Nick Moore is director of IT services at the University of Gloucestershire. In this post, and at Inside Government’s conference this week on utilising data effectively across higher education, he describes how his university is using attendance data to inform decisions on tailoring services to meet the needs of individual students.
Faster, better decision-making. It’s a goal that any organisation worth its salt aspires to in the daily battle to move ahead of the competition. And as we all know, in our connected, digital age there’s usually no shortage of data that can be used to inform those decisions. Frequently, it’s effective analysis of data that poses the problems.
Certainly, in higher education, institutions routinely gather a wealth of data, particularly about students. And we’re fortunate that our high speed, internet-connected IT systems give us a prime opportunity to adopt machine-learning techniques that can enable us to manipulate and analyse data.
Learning analytics is being developed by – and for – universities because it is an excellent means of informing decisions right across their operations; at the University of Gloucestershire our own current learning analytics focus is on the student perspective. We’re developing ways to learn more about how each student is engaging with their learning so that we can create more personalised learning pathways, provide the right kinds of timely, tailored support and improve both experience and attainment at the individual level.
Attendance data is is one of the key data points useful for learning analytics and we are putting effort into capturing that information easily. Working with a group of past students we’re developing a geo-fencing app that enables students to record their attendance at lectures automatically; the former students are giving us a valuable perspective on what learners will want from such an app so that we can build a system that offers learners added value and that they will engage with willingly. That includes linking attendance to the timetable and it might also include things like deadline reminders and push notifications for events.
Of course, the success of our adventure in learning analytics depends on the goodwill of the students themselves. We’re gathering student data and, while we have to make sure we’re compliant with data protection legislation, it’s still more important to ensure that we have the understanding and buy-in of the students themselves before we use their data in new and experimental ways. To this end, we’ve taken care to communicate our plans and our objectives clearly, and we’ve developed a policy and a user-friendly student guide offering all the whys and the hows and explaining the benefits that we believe will follow.
We’re making good progress with development of this – and we’re not working in isolation. Our university has been an early adopter of the learning analytics solution currently under development at Jisc. Jisc’s goal is to create a national learning analytics service for UK education that will roll out after the project is completed late in 2017 and we are one of 50 or so institutions currently involved in the development work.
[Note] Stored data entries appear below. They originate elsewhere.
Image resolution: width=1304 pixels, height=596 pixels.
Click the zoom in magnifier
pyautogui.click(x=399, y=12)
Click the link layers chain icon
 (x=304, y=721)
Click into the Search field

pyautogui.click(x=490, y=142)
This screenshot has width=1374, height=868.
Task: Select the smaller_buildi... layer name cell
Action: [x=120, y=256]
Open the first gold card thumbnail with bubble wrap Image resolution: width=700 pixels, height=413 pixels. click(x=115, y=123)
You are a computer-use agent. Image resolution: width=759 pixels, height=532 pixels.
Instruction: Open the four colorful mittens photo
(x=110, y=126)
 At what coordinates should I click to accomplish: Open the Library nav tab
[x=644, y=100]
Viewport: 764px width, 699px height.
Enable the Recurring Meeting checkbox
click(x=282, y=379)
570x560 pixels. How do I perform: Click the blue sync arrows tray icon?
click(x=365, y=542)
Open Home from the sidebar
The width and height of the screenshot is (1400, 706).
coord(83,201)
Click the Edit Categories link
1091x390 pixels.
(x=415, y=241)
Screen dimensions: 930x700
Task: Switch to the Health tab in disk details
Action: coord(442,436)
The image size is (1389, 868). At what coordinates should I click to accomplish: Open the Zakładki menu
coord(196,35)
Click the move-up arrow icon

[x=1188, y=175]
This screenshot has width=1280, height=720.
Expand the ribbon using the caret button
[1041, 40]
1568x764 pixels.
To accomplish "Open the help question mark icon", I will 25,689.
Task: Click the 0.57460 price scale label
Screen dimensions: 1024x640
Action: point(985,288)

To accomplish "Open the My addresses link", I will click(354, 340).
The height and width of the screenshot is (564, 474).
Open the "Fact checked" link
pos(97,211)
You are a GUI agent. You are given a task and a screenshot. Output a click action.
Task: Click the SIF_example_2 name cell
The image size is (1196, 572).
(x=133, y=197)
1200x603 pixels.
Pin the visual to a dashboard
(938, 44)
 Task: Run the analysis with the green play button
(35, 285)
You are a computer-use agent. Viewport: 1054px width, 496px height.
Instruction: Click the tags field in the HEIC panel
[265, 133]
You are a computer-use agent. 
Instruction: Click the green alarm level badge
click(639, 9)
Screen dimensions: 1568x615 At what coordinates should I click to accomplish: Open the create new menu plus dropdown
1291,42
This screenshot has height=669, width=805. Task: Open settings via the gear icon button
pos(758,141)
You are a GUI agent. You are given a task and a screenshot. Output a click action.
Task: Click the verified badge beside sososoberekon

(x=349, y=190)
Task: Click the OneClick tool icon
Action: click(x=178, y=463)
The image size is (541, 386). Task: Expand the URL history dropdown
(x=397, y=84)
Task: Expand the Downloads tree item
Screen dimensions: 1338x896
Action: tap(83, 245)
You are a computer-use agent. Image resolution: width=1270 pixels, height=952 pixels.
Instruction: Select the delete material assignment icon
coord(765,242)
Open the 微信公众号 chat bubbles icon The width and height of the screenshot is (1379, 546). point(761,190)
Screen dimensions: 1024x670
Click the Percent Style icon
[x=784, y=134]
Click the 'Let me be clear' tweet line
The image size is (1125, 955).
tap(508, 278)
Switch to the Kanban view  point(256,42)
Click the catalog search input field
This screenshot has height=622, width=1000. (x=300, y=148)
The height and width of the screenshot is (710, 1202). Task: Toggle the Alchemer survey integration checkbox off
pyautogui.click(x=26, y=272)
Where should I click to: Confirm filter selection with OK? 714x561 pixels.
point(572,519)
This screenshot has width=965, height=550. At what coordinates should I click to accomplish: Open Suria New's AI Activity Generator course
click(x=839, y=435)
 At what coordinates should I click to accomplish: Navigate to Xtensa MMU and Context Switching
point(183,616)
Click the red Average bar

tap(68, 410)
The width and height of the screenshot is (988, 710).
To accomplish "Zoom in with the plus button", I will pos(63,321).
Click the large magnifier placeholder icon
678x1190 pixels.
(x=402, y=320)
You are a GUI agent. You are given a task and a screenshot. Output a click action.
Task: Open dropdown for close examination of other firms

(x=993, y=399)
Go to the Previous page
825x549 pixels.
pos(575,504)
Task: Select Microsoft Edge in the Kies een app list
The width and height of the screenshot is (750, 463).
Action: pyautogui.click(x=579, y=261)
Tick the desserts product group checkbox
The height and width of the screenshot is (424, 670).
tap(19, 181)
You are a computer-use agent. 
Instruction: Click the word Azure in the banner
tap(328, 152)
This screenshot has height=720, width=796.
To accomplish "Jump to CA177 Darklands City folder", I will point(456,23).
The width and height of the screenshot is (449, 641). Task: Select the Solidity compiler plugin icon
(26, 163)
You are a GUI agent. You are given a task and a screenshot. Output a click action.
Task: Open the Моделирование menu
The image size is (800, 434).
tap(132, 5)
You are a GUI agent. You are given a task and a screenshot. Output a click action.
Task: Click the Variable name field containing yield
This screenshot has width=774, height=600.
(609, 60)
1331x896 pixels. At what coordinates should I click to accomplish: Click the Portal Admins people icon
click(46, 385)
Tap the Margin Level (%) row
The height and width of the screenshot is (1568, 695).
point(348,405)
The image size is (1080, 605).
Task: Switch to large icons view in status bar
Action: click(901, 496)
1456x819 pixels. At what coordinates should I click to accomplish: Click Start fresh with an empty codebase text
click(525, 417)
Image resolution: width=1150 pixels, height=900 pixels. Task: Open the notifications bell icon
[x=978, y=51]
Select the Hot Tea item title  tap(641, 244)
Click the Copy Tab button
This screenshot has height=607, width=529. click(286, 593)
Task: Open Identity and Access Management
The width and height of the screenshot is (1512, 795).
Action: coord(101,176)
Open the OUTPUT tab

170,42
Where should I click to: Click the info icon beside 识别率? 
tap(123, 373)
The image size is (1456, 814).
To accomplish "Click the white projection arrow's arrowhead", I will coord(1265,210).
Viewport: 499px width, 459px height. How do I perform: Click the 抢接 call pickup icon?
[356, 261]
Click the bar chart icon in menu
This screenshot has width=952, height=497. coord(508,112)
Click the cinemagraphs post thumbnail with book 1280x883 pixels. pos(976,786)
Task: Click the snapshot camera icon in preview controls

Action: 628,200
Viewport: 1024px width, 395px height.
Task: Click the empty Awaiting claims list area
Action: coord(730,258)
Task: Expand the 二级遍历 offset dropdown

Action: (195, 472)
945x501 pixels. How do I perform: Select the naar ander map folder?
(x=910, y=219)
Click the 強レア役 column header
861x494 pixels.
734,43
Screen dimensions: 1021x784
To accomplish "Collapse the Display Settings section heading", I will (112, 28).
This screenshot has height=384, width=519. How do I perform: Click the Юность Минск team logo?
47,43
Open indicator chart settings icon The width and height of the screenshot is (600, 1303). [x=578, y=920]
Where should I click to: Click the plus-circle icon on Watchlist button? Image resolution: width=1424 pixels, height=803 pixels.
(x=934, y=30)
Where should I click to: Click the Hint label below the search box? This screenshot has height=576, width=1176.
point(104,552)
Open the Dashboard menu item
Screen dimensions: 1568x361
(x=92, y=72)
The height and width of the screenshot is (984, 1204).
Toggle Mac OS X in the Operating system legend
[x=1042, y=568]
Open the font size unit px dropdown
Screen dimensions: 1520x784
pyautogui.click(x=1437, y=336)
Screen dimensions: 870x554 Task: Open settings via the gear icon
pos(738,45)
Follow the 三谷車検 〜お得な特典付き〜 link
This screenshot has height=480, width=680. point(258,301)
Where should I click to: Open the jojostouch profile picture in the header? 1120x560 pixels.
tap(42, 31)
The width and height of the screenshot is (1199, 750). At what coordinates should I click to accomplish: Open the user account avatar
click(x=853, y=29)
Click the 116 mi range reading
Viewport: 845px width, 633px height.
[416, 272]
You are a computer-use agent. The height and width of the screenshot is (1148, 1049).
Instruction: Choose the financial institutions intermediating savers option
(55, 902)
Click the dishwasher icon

One early tool is an app developed in consultation with university students (including some of our own) that enables students to track their own learning activity and compare it with their peers. The feedback that they receive in this way is neutral and non-judgemental – so that they can take control of their own learning and set themselves some practical targets and milestones.
At the same time, teaching staff can use the data that is emerging to identify students who may need additional support in order to achieve their full potential.
It’s still very early days but we’re looking into the emerging data to extract insights and identify how this work relates to positive feedback from staff and students and to improving outcomes.